Looking back on the last decade, the progress in the field of genetics stands out as a monumental achievement. The acceleration of the Human Genome Project and the public availability of the human genome sequence did not provide instant knowledge regarding all things genetic, as much of the lay press might have insinuated. Rather, the technical and information explosions of the past decade are providing the tools to interrogate biology. The next decade will lead to major acquisitions of knowledge, much of it predicted in the reviews published in this issue. But what is not published in this issue?

In the past decade, many of the biological applications of genetic and genomic information to the problems of medicine development and delivery were not possible. These applications required the tools provided by the Human Genome Project. The next decade will see three new applications of genetics to medicine: (i) identification of disease-associated genes in target classes that are amenable to high-throughput drug screening; (ii) inexpensive high-throughput genotyping technologies and new statistical algorithms for rapidly defining multiple gene variants associated with a defined phenotype; and (iii) a pharmacogenetic system approved by regulatory authorities that facilitates delivery of safe and effective medicines. There are no reviews discussing these topics in this issue.

Time is a key variable that is frequently misunderstood. Identification of disease-specific drug targets is now possible, but the wave of new and approved medicines resulting from these findings will take years to pass through the drug discovery and regulatory processes. Expensive methods for whole-genome genotyping already exist in 2003. However, the collection of human DNA samples and the critical definition of clinical phenotypes that is necessary for high-quality association analyses have yet to be appreciated (and supported properly) as the rate-limiting steps in phenotype–genotype associations. A systematic method for regulators and industry to deal with adverse events is needed to maintain availability of effective medicines. This is particularly the case when dealing with the uncommon complications recognized only when a drug becomes available to large numbers of patients. Using current tools, it is possible to develop inexpensive tests that can predict an individual's susceptibility to an adverse event. Application and availability depend on a societal commitment to safety and new surveillance systems.

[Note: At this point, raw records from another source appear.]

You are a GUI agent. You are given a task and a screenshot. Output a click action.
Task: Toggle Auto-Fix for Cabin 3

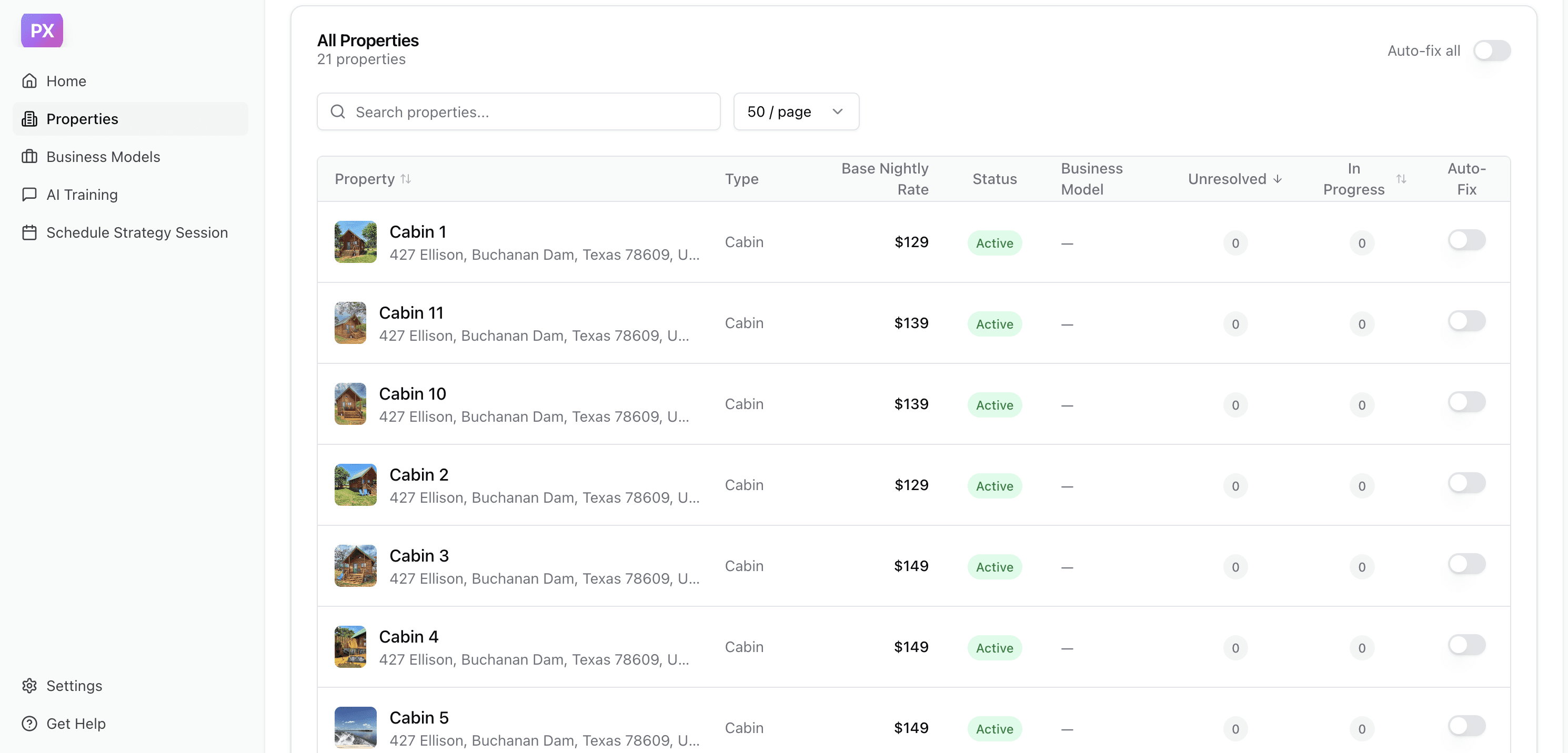click(1466, 564)
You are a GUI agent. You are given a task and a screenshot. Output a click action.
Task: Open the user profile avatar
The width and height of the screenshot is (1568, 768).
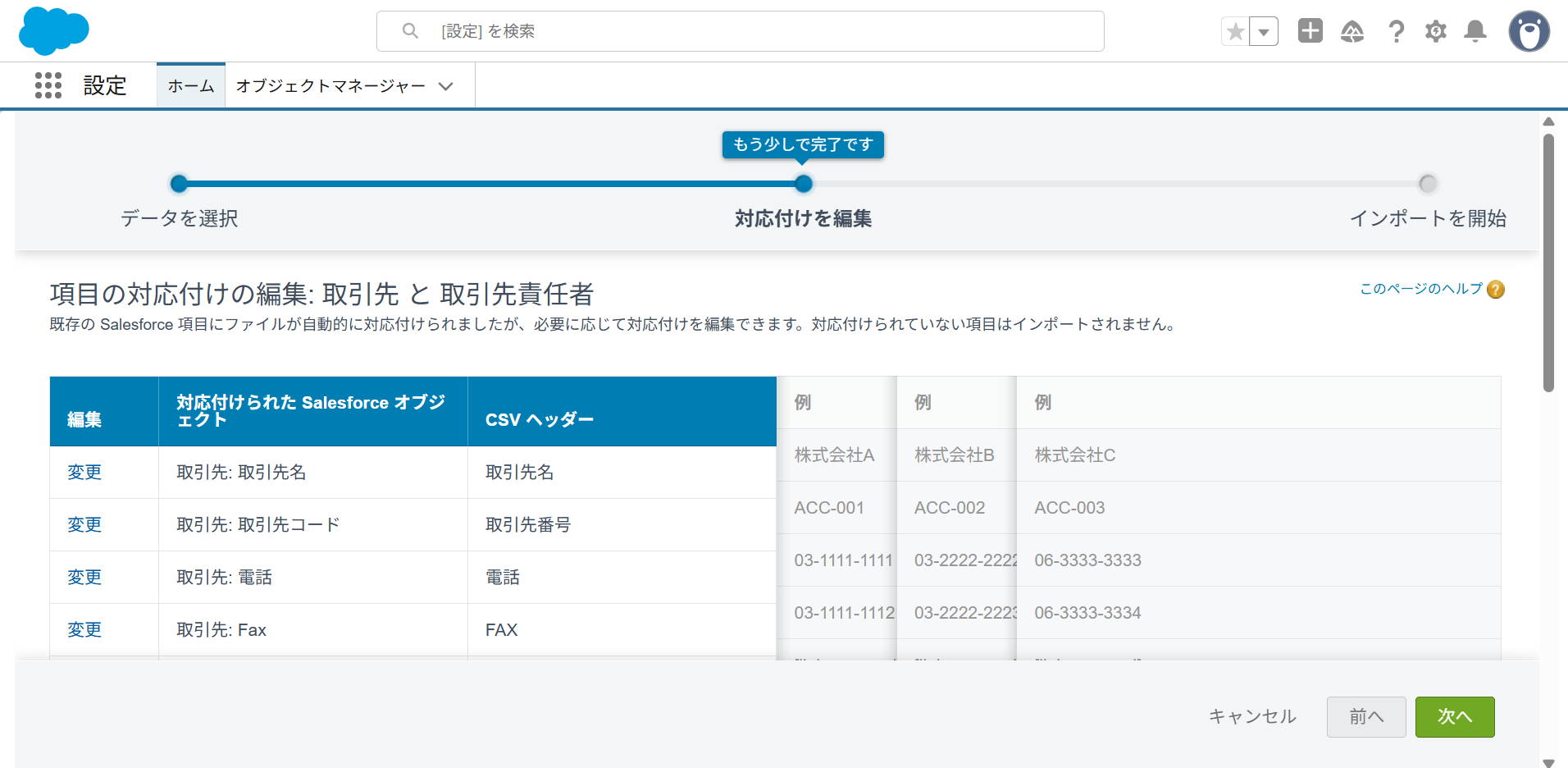(x=1529, y=32)
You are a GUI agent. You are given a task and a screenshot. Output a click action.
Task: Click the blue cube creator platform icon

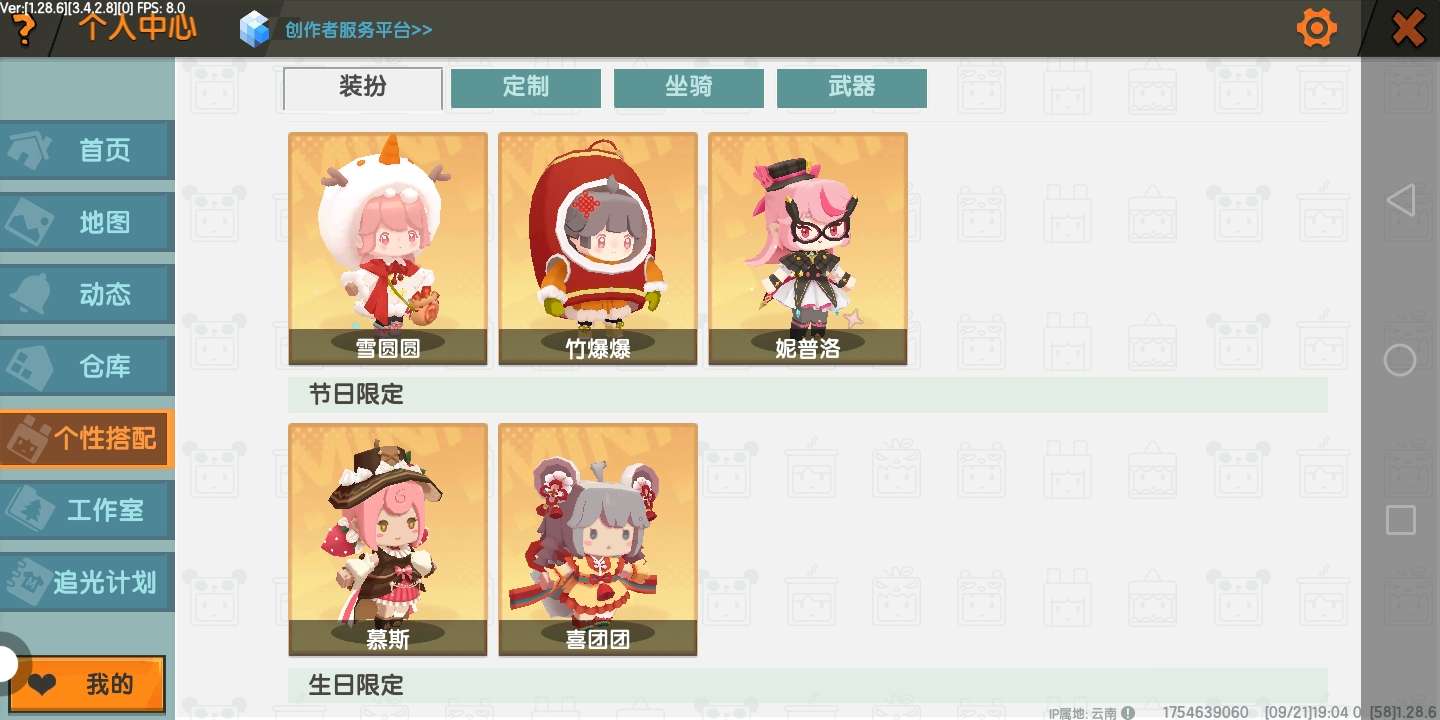coord(255,29)
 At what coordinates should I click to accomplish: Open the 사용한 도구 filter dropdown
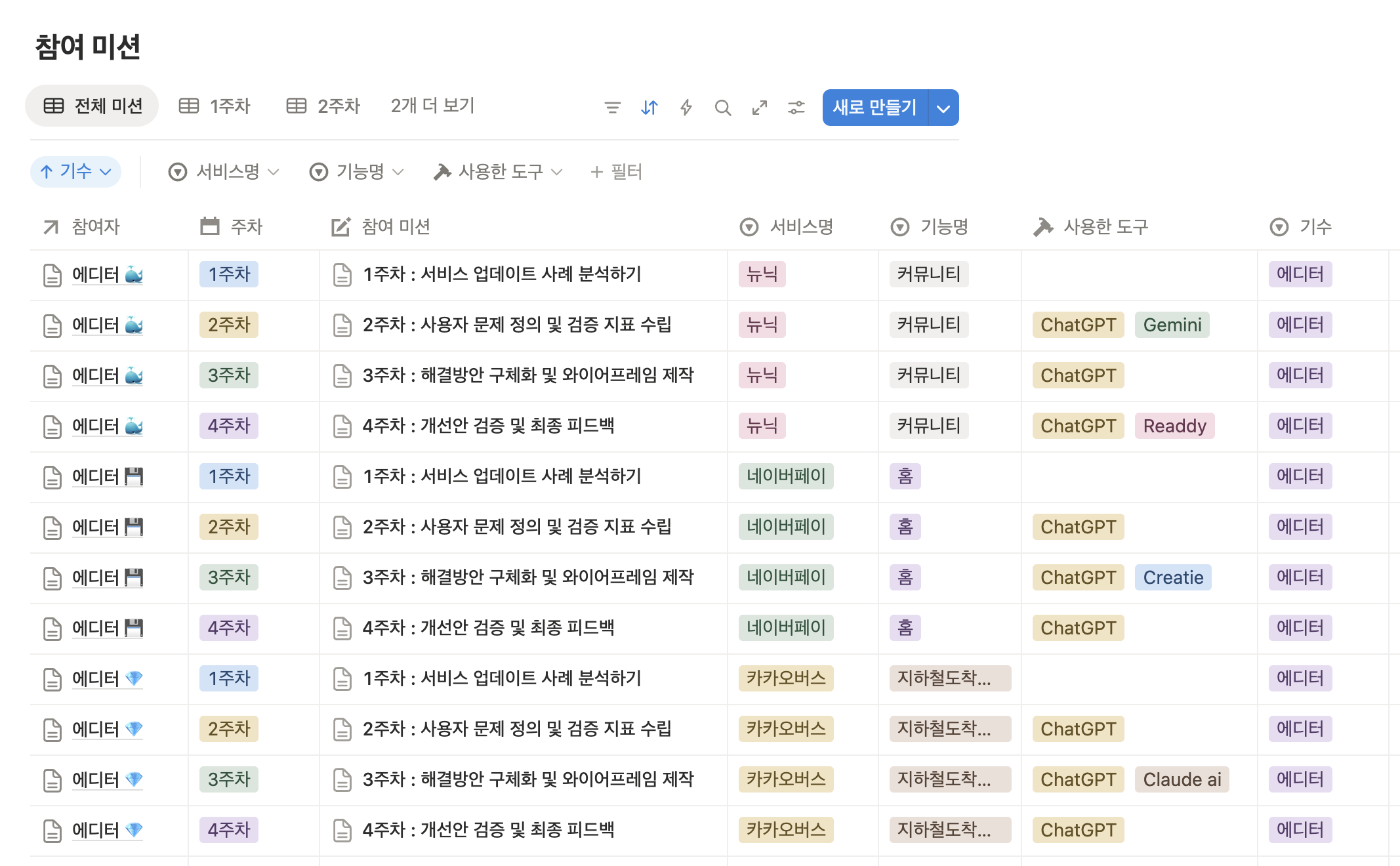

Recently, new technologies have been used to test for association between candidate genes and an uncommon adverse response to treatment with the anti-retroviral drug abacavir. Approximately 4% of individuals with human immunodeficiency virus (HIV) treated with abacavir develop a specific hypersensitivity reaction (HSR; Lancet 359, 1121–1122 (2002)). We identified a 250,000-bp region of extended linkage disequilibrium that was associated with the HSR. Several HSR-associated single-nucleotide polymorphisms (SNPs) were predictive (individuals with the SNPs taking the drug had a 97% chance of experiencing the adverse event), but only half the individuals who experienced the adverse event carried the variants (97% specificity, 50% sensitivity; Nat. Genet. 32, 353 (2002)). If we test the same patients with many thousands of mapped SNPs to define a small set of adverse event susceptibility variants, will we improve the specificity and the sensitivity significantly? If so, then what does this mean for the practice of medicine?

The SNP Consortium had published more than 2 million SNPs by the summer of 2001. To use the SNPs in a practical experiment, a sufficient number and density of SNPs necessary to detect linkage disequilibrium needed to be selected, primer sets to be generated and validated, and high-throughput analytical methods to be developed. These tools became available in December 2001 and were used in 2002 and early 2003 to test the proof of principle for this methodology in previously collected samples (Nat. Rev. Drug Discov. 1, 541 (2002)). However, because the data are derived from individuals using a currently marketed drug, the data must first be submitted and considered by regulatory authorities. When the data are released, it will become apparent that the tools already exist to generate highly predictive SNP panels in 2003. Once it is clear that safety predictive profiles can be easily identified, there will be increased demand for using these tools for all drugs–including non-prescription medicines with known adverse events.

As stated above, identifying the individuals and their drug history and obtaining DNA for analysis are the rate-limiting steps. The time from availability of sufficient DNA samples to data analysis currently spans only weeks to months. Until a standardized Phase IV surveillance program for individuals taking newly marketed drugs is put in place, collecting DNA samples from these individuals will slow progress considerably. Over-the-counter drug safety will become a major opportunity for academic and commercial research.

Pharmacogenetics is about making effective medicines that extend quality of life and, indeed, save lives. Once proof-of-principle data from adverse events from several medicines are available for analysis, ethics will demand a better drug surveillance system for all medicines. That is the next decade.